BP Oil Disaster: How Soon Can Gulf of Mexico Recover? Scientist Says Maybe 2-3 Years

Texas biologist says he's optimistic after previous mega-blowout.

ByABC News
June 30, 2010, 5:35 PM

July 8, 2010 -- We all know the scenario by now: On a simmering spring day in the Gulf of Mexico, workers on an offshore platform are overwhelmed by a blowout -- oil and gas escaping at high pressure from the well they were drilling. The rig burns and collapses into the sea, and millions of gallons of crude foul the Gulf while oil company and government managers argue. President Carter is blamed for --

President Carter? Yes, this happened in 1979. The only past accident remotely comparable to the BP disaster in the Gulf was the blowout of the Mexican-owned Ixtoc 1 well, 31 years ago. It was estimated to have spilled 140 million gallons of oil into the Gulf off the Mexican and Texas coasts, and wasn't capped for nine months.

Are there lessons to be learned from it that apply to the BP accident? Wes Tunnell, a biologist at Texas A&M University in Corpus Christi, says maybe yes -- that the Gulf ecosystem may be more resilient than most Americans think.

"On the shoreline near the Ixtoc blowout there were fine-grained sandy beaches," said Tunnell in an interview with ABC News. "They recovered biologically in two to three years, and in four to five years there were no remnants of tar in areas that they didn't clean up."

The workers trying to clean up the Gulf have several natural allies. The hot southern sun helps -- it causes some of the most toxic components of the oil slick, such as benzene and toluene, to evaporate. Wave action breaks the oil down as well. And microorganisms in the water slowly consume oil.

Tunnell said he is "cautiously optimistic that there will be a good recovery" from the BP disaster as there was from Ixtoc 1.

But other scientists caution that the Ixtoc accident is not necessarily much like the BP spill, which is in a different place, threatens different shorelines, and is being fought differently.

"The BP spill is at such a monstrous scale that some precedents don't apply," said Douglas Rader, chief ocean scientist for the Environmental Defense Fund, one of the country's most influential conservation groups.

Depending on whose estimate you use, the Deepwater Horizon blowout may have already released more crude than Ixtoc 1 (there was one larger spill -- the one caused on purpose by Iraq in the Persian Gulf War) and many engineers say the BP spill will likely keep going until relief wells are finished in August.

Rader said he, like other scientists and advocates, has doubts about BP's use of dispersant chemicals at the site of the blowout, 5,000 feet beneath the surface of the Gulf.
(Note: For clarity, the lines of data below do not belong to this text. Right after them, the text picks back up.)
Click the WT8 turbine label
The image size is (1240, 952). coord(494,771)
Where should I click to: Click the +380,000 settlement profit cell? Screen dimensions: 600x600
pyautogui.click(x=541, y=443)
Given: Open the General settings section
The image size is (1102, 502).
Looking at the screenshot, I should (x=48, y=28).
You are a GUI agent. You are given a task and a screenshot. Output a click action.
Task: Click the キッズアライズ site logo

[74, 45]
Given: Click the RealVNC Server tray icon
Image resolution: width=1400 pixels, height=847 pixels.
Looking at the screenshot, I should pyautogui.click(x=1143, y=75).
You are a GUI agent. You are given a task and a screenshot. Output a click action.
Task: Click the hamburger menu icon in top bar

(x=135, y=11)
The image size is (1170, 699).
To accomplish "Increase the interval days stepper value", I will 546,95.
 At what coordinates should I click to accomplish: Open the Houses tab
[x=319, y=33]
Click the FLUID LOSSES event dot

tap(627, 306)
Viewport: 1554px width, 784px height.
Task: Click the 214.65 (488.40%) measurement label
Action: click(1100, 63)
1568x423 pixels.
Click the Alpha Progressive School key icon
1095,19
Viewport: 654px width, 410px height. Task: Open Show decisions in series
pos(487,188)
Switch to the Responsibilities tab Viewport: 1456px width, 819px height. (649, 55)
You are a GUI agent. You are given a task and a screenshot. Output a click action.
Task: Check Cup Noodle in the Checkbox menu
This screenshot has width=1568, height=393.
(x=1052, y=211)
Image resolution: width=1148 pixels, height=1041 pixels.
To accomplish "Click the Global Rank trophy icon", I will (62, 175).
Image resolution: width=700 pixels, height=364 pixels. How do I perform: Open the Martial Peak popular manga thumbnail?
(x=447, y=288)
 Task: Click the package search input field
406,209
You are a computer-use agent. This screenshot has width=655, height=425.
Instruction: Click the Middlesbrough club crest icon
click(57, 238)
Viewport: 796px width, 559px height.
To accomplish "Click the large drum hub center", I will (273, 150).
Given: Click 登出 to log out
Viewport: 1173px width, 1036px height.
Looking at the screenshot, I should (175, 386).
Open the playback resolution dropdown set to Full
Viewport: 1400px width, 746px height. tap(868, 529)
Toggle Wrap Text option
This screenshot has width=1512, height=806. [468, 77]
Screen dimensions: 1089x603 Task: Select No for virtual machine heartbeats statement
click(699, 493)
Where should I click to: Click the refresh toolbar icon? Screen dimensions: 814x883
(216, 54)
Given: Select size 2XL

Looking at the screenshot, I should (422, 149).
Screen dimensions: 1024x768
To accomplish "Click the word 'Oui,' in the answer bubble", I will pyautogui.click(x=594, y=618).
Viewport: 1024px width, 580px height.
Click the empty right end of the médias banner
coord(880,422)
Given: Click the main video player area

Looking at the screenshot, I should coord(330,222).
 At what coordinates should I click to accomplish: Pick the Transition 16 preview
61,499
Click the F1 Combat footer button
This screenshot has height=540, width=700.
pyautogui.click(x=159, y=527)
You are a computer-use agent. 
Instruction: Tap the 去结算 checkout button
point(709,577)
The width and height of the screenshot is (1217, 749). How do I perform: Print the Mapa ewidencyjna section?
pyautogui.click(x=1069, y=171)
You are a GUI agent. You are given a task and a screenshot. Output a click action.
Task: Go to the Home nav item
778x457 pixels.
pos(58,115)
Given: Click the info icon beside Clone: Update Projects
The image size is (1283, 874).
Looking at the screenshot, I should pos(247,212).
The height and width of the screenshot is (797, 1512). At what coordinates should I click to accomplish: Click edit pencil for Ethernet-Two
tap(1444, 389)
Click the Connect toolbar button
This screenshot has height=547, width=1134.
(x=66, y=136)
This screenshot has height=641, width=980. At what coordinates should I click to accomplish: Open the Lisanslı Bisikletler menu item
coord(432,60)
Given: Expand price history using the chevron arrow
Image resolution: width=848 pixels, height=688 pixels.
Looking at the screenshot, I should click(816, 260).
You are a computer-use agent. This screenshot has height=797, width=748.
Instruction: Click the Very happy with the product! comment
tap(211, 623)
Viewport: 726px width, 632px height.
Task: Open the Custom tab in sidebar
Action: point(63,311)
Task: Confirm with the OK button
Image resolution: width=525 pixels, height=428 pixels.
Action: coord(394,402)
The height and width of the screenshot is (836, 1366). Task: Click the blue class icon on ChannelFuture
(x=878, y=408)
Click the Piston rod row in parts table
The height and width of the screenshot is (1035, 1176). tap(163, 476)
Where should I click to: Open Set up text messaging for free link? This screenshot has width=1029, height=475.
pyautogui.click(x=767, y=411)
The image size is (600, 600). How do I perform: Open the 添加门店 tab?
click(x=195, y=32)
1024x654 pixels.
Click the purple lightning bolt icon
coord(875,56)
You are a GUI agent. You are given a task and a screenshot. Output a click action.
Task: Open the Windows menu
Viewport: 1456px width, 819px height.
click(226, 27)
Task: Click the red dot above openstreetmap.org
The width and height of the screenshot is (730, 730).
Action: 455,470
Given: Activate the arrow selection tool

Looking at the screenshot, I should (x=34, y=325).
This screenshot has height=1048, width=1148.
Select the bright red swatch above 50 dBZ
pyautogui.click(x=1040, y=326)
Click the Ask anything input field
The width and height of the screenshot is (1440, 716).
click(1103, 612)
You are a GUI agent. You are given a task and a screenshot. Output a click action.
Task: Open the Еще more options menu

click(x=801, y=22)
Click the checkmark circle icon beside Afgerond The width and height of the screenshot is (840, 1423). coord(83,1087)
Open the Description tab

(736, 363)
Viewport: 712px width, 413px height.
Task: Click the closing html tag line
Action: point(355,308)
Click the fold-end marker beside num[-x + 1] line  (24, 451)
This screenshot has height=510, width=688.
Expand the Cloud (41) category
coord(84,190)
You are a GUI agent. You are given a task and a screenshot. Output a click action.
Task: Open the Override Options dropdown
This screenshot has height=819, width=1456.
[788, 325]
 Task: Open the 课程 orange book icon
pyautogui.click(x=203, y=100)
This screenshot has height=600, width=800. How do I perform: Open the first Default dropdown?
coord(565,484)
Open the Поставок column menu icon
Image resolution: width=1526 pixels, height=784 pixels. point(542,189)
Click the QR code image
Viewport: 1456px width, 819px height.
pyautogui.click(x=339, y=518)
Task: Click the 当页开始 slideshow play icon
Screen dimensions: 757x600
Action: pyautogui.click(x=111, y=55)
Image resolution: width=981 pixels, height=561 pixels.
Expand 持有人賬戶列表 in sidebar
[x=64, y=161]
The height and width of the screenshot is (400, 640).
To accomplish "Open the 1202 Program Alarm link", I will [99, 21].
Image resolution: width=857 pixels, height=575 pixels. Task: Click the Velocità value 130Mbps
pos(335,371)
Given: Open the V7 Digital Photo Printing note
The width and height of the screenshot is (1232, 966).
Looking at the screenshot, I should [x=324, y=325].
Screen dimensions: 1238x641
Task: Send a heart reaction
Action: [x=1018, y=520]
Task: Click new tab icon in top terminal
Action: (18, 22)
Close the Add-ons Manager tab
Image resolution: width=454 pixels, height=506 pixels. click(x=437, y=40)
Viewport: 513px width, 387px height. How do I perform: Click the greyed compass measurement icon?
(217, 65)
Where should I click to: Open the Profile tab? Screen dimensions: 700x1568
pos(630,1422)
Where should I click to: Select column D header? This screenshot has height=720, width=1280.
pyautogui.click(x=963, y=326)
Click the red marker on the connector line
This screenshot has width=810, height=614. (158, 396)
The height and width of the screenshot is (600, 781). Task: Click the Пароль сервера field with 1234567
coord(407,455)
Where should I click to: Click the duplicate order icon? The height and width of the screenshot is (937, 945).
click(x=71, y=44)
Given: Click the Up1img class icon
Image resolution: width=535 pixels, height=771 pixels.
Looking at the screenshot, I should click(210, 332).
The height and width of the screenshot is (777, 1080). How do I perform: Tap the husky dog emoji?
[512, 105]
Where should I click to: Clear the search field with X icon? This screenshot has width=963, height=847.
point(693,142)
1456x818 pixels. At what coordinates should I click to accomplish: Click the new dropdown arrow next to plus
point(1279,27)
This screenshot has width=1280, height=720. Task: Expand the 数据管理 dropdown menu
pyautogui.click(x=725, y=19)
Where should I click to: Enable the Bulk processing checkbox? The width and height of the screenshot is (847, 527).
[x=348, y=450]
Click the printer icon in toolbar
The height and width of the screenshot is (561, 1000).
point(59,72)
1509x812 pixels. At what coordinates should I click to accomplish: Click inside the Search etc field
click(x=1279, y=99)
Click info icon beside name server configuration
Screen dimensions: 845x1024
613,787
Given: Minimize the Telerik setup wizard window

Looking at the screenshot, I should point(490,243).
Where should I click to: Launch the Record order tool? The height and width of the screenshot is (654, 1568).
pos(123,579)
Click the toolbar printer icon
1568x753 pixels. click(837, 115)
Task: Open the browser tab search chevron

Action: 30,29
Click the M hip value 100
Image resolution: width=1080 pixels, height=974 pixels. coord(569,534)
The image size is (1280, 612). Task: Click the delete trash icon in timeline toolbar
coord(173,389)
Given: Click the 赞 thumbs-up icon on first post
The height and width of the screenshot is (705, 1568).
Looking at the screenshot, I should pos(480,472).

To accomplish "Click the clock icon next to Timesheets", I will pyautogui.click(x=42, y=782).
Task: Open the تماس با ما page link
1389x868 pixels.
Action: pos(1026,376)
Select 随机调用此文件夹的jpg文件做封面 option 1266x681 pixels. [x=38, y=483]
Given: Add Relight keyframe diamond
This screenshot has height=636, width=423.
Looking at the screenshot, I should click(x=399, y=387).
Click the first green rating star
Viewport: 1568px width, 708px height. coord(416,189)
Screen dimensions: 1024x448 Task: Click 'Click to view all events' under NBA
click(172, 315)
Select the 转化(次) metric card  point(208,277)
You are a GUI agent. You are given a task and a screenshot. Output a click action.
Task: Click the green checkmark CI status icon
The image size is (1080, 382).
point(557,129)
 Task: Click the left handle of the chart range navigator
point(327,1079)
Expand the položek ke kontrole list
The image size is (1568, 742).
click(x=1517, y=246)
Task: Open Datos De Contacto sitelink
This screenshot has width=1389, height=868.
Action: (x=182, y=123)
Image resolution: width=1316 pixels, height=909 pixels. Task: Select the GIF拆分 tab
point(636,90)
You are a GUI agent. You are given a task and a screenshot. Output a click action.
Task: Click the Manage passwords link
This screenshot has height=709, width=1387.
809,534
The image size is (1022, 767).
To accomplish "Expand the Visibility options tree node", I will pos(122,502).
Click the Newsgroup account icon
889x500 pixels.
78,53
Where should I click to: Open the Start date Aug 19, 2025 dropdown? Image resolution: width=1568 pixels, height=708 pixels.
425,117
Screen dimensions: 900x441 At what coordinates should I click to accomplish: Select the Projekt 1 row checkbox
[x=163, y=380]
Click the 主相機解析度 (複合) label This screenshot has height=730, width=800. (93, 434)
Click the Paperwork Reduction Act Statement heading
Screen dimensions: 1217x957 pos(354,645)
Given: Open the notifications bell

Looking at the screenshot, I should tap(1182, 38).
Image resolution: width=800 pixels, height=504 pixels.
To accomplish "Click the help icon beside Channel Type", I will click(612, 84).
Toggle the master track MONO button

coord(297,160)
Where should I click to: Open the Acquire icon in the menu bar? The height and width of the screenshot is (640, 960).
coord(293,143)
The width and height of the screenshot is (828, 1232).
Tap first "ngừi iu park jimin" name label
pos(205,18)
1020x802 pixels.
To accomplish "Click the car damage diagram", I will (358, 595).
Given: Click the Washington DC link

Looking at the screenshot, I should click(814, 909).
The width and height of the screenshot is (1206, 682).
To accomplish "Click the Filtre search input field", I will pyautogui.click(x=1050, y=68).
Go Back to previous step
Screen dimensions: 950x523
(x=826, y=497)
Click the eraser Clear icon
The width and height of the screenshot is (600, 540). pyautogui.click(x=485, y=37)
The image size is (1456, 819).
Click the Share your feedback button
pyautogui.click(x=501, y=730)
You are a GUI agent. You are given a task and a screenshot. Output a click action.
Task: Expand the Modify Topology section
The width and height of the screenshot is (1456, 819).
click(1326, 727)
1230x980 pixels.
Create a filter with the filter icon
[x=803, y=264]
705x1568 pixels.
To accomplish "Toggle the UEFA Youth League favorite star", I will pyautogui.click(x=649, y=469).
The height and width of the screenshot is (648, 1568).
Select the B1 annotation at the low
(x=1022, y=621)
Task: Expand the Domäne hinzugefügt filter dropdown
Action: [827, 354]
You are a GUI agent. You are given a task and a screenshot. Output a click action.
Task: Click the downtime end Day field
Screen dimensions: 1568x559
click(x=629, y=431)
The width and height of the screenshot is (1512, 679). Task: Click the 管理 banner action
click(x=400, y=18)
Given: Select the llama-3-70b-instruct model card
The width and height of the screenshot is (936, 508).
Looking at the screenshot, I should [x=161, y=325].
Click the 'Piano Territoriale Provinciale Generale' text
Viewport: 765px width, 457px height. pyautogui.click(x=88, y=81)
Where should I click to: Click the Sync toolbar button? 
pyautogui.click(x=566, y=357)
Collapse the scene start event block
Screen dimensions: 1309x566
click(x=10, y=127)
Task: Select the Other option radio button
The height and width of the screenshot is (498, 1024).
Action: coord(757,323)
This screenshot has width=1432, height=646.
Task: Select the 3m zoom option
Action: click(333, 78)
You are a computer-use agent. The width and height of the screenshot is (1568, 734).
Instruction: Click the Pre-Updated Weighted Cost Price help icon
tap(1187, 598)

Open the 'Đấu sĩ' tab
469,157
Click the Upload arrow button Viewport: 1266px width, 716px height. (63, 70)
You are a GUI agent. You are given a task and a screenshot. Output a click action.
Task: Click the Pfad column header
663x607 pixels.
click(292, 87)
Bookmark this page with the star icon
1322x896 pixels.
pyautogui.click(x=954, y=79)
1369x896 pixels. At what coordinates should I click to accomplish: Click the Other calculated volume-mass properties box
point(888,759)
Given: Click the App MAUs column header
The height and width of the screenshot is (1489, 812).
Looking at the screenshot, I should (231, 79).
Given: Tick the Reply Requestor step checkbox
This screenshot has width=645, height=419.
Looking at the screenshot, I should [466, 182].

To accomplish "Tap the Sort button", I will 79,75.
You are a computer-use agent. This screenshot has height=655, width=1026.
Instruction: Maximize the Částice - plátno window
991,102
It may have broken the oil into smaller globs -- but also kept it from rising to the surface where it can break down more readily.

"It just spreads it out, slows the ascent rate, expands the total toxicity, and potentially contributes to more rapid dissolution of toxicants and easier transport in midwater and bottom plumes of toxicants," he said.

"I'm actually convinced that the impacts are likely to be profound and long-lasting, perhaps generational," Rader said.